◆ **Study material**
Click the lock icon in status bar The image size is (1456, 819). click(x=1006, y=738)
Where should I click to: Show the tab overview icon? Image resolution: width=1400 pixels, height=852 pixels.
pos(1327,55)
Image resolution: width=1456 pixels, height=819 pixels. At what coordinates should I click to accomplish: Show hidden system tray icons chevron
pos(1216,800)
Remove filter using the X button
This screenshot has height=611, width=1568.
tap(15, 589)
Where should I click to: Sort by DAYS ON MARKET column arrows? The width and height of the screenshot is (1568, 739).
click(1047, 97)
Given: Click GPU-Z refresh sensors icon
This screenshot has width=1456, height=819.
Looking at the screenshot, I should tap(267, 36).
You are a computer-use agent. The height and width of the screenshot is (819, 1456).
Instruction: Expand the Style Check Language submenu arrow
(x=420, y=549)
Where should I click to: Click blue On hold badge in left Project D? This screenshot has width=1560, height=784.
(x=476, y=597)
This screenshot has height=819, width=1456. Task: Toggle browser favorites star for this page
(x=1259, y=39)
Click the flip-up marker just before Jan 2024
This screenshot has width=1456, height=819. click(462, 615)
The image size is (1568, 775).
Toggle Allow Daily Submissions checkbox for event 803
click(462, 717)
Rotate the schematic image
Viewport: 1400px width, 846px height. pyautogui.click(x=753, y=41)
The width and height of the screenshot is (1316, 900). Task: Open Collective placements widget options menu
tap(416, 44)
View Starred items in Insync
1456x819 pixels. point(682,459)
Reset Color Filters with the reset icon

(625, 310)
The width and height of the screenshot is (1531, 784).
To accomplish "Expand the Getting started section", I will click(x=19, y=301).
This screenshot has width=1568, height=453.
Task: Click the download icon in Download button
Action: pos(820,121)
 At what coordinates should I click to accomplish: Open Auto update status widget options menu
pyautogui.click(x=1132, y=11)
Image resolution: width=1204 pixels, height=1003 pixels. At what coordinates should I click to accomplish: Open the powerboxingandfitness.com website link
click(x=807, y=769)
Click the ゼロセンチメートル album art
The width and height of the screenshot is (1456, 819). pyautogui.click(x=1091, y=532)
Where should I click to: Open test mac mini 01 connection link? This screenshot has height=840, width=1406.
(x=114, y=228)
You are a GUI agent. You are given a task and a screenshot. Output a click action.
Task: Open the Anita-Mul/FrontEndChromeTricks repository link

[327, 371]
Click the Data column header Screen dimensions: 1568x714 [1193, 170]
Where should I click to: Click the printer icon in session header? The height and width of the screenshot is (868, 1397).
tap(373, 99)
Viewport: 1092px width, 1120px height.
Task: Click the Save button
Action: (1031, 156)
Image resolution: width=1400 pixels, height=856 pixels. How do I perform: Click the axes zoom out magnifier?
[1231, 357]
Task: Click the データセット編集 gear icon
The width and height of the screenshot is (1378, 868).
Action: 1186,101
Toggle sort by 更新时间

◆ **Exercise goal**
Go through the entries. Report every line that contains the word "size".

◆ **Solution to this problem**
Click the lock icon in status bar The image size is (1456, 819). click(x=1006, y=738)
The image size is (1568, 775).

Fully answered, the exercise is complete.